親が亡くなった後、遺品を整理している最中にタンス預金や貴金属(金貨・ダイヤなど)が消えていることに気づくケースは少なくありません。特に、同居していた兄弟や、親の生前に財産管理を任されていた兄弟が、勝手に持ち去って自分のものにしてしまうトラブルは後を絶ちません。
他の相続人に無断で遺産を持ち去る行為は、遺産の不法所持や隠匿にあたり、法的責任を問われる重大な問題です。本記事では、持ち去られたタンス預金や貴金属を追跡し、適正に取り戻すための具体的な方法と法的な手順について解説します。
親の遺産であるタンス預金や貴金属の持ち去りは許されるのか?
親が亡くなった瞬間から、すべての財産は相続人全員の「共有財産」となります。たとえ生前に親から「お前にやる」と言われていた主張があったとしても、遺言書などの法的な裏付けがない限り、一部の相続人が勝手に持ち去ることは他の相続人の権利を侵害する行為です。

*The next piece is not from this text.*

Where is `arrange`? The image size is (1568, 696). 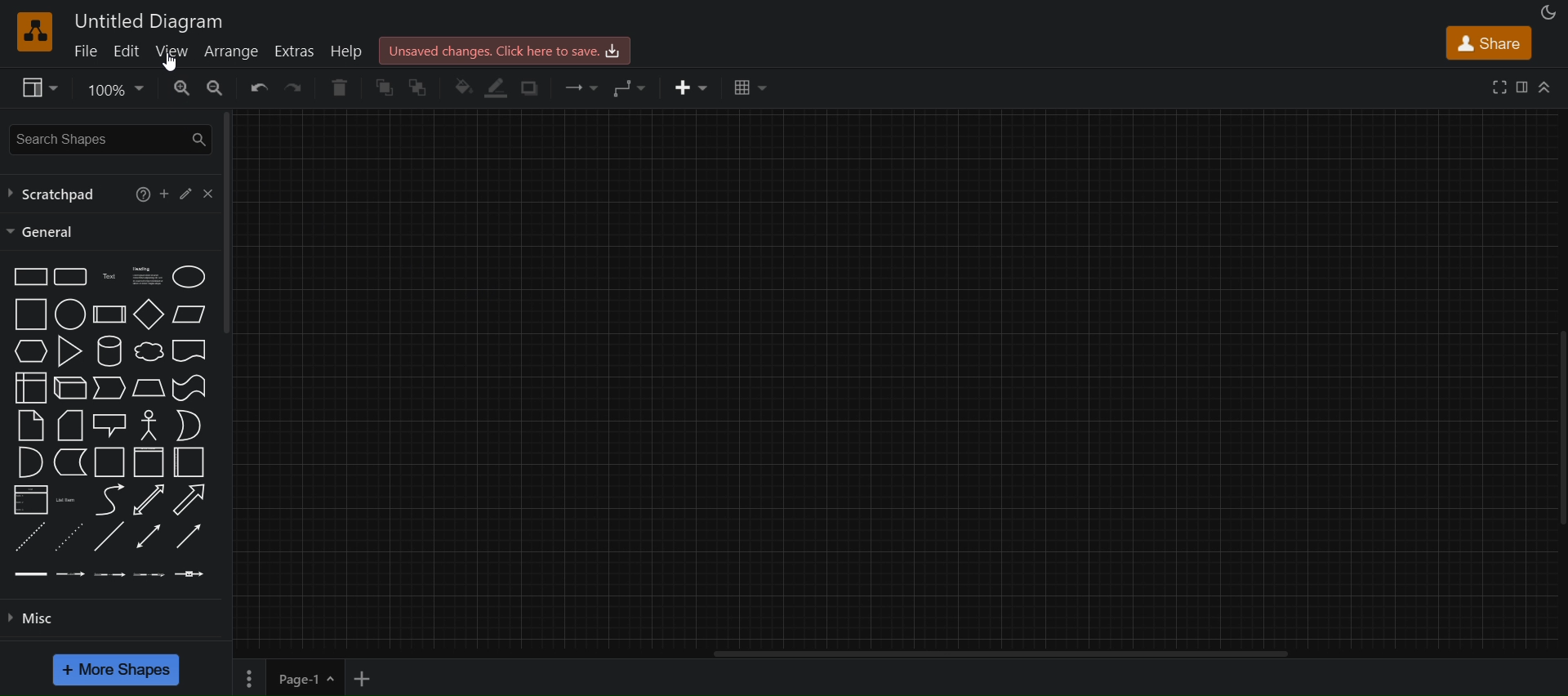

もし話し合いで解決しない場合は、法的手段を用いた追跡と証拠収集が必要となります。以下に、具体的な証拠の集め方と追跡ステップを解説します。
持ち去られた財産を特定するための3つの重要証拠
証拠がない状態で「持っていただろう」と主張しても、相手が否定すれば追跡は難航します。そのため、客観的な証拠を集めることが不可欠です。
1. 死亡直前の金庫や保管場所の写真
もし生前に、自宅の金庫や引き出しの中に現金や貴金属があるのを確認しており、その写真が残っていれば極めて強力な証拠になります。 また、形見分けや遺品整理の名目で、兄弟が自宅に立ち入った日時や状況を記録しておくことも重要です。
2. 親の生前の保有発言やメモ・通帳の出金履歴
「金庫にこれだけの金貨がある」「タンスにまとまった現金がある」といった親の生前の発言や、日記、メモ書きは有力な手掛かりです。 さらに、銀行口座から多額の現金が不自然に引き出されている形跡がある場合、死亡直前にその兄弟が代理で引き出した可能性が高いため、口座の取引履歴(取引履歴の開示請求)を取得しておきましょう。
3. 買取業者への販売履歴照会
貴金属や金貨などは、地元の買取店や大手のリユース業者に持ち込まれて換金されているケースが多く見られます。 弁護士会照会(23条照会)や裁判所の手続きを利用することで、近隣の買取業者に対して、その兄弟名義で持ち込まれた貴金属の売却履歴や査定記録の開示を求めることができます。現金化されてしまっている場合でも、この履歴から追跡が可能になります。
持ち去った兄弟を追跡し、遺産を取り戻す法的手順
証拠が揃ったら、以下のステップで法的責任を追及します。
協議(示談交渉)と内容証明郵便
まずは、持ち去った疑いのある兄弟に対し、内容証明郵便を用いて財産の開示と返還を求めます。 話し合いで応じない場合は、遺産分割調停の申し立てを行い、家庭裁判所の場において行方不明となっている財産の行方について追及します。
不当利得返還請求訴訟の提起
調停でも解決しない場合や、すでに財産が処分されてしまっている場合は、民事上の不当利得返還請求訴訟や損害賠償請求訴訟を検討します。 勝手に持ち去られた現金や貴金属の時価相当額を金銭で賠償するよう求めることになります。
悪質な場合は刑事告訴も視野に
遺産の持ち去りの程度や悪質性によっては、窃盗罪や横領罪などの刑事事件として警察に被害届や告訴状を提出することが有効なプレッシャーとなるケースもあります。
最新の相続トラブルと専門家への相談の重要性
近年の法改正により、2024年からの相続登記の義務化や、不動産・財産に関する管理の厳格化など、相続を取り巻くルールはより厳格になっています。現金や動産であるタンス預金・貴金属であっても、適正な遺産分割手続きを経ずに隠匿する行為は許されません。
親の遺産の持ち去り問題は、感情的な対立に発展しやすく、個人間で証拠を集めて追跡するのは非常に困難です。買取業者への照会や法的な手続きをスムーズに進めるためにも、相続問題に強い弁護士などの専門家に早い段階で相談することをおすすめします。